Волею случая она действительно импасэбл персон в этом мире, но в какой же степени я тогда импасэбл персон, а? Уж я тогда чудовищно невозможная личность. Я был невозможной личностью даже там, в стране, породившей в свое время Бакунина, тут мое невхождение в систему только ярче, резче и формы более отвратительны.
Эх, еб твою мать! Как-то у Розанны собрались гости. Меня она попросила придти чуть позже, будто я зашел случайно. Вся компания сидела на террасе, когда я ввалился. Был здесь ее новый любовник Джо, друг Джо – хвастливый фотограф с женой – и какой-то немец, которого Розанн, говорящая по-немецки свободно – это язык ее детства, – подобрала на улице.
Джо был простецкого вида парень в красной рубашке. Говорил он очень быстро и как-то резковато. Я подумал, что он, может быть, сидел в тюрьме, какой-то был на нем отпечаток.
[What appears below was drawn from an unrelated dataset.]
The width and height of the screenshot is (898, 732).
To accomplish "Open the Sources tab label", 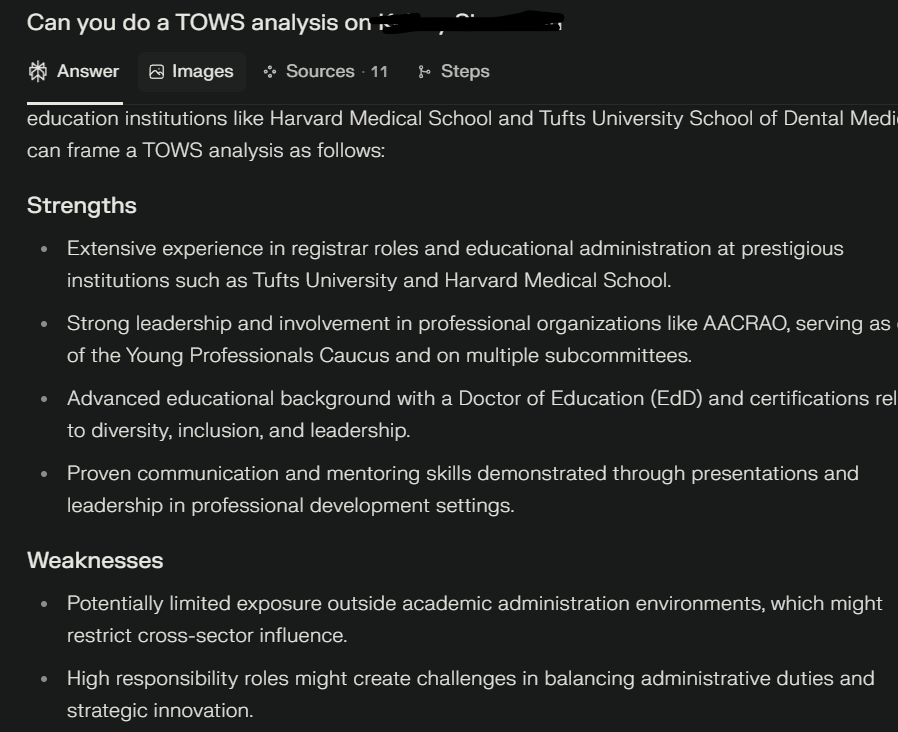I will click(320, 71).
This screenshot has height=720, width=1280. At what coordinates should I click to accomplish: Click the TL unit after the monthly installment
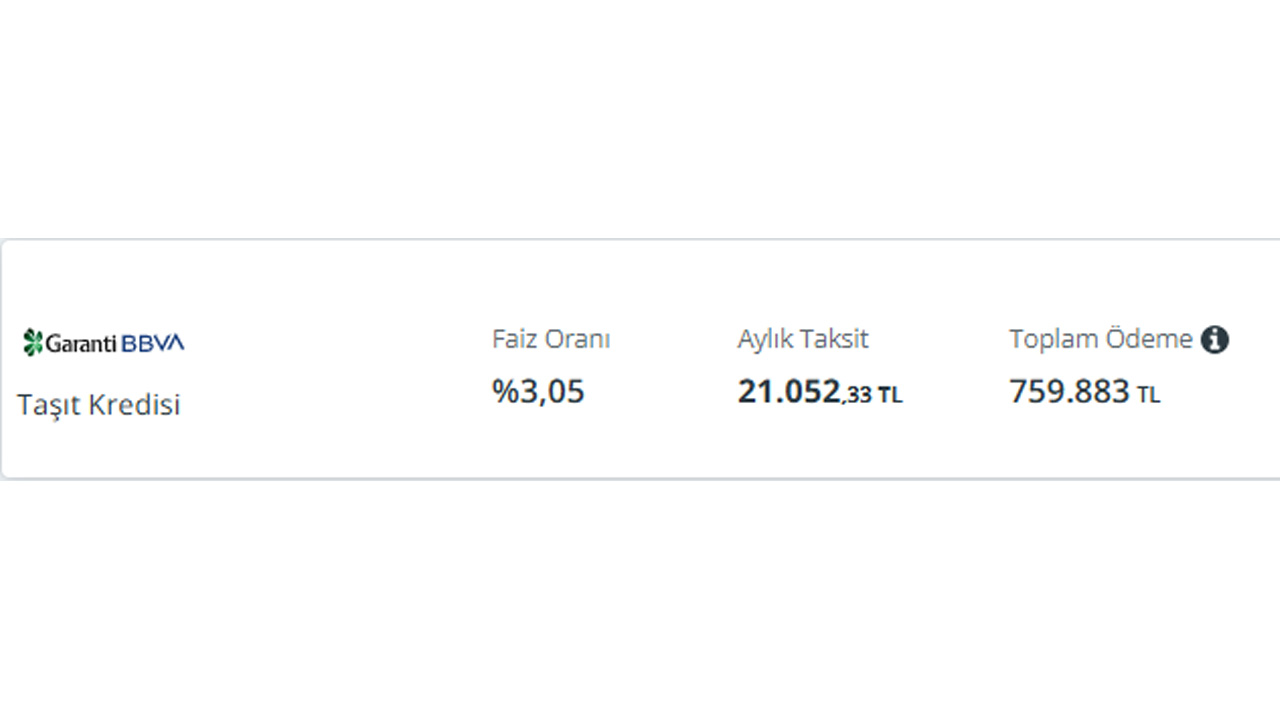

То же самое я наблюдал в СССР на Даниэле, ну, вы наверное слышали – процесс Даниэля и Синявского. Так вот я как-то наблюдал пьяного Даниэля. Он, просидевший в тюрьме шесть лет, напившись, стал похож на пьяного уголовника. Не потому, что он себя плохо как-то вел, нет, он был только пьян, никого не обижал, ни к кому не приставал, но лицо его, манеры, то, как он жестикулировал, все складки тела делали его пьяным уголовником. Таким был и Джо в этот вечер – пьяным уголовником он мне показался. Так и оказалось в действительности – через некоторое время мне позвонила Розанн и сказала, что Джо признался ей, что он сидел в тюрьме за торговлю «драгс» – наркотиками. Я был горд своей проницательностью, хотя весь мир живет по одним законам, и ничего удивительного нет, что я, которому уже было тридцать, знаю эти законы.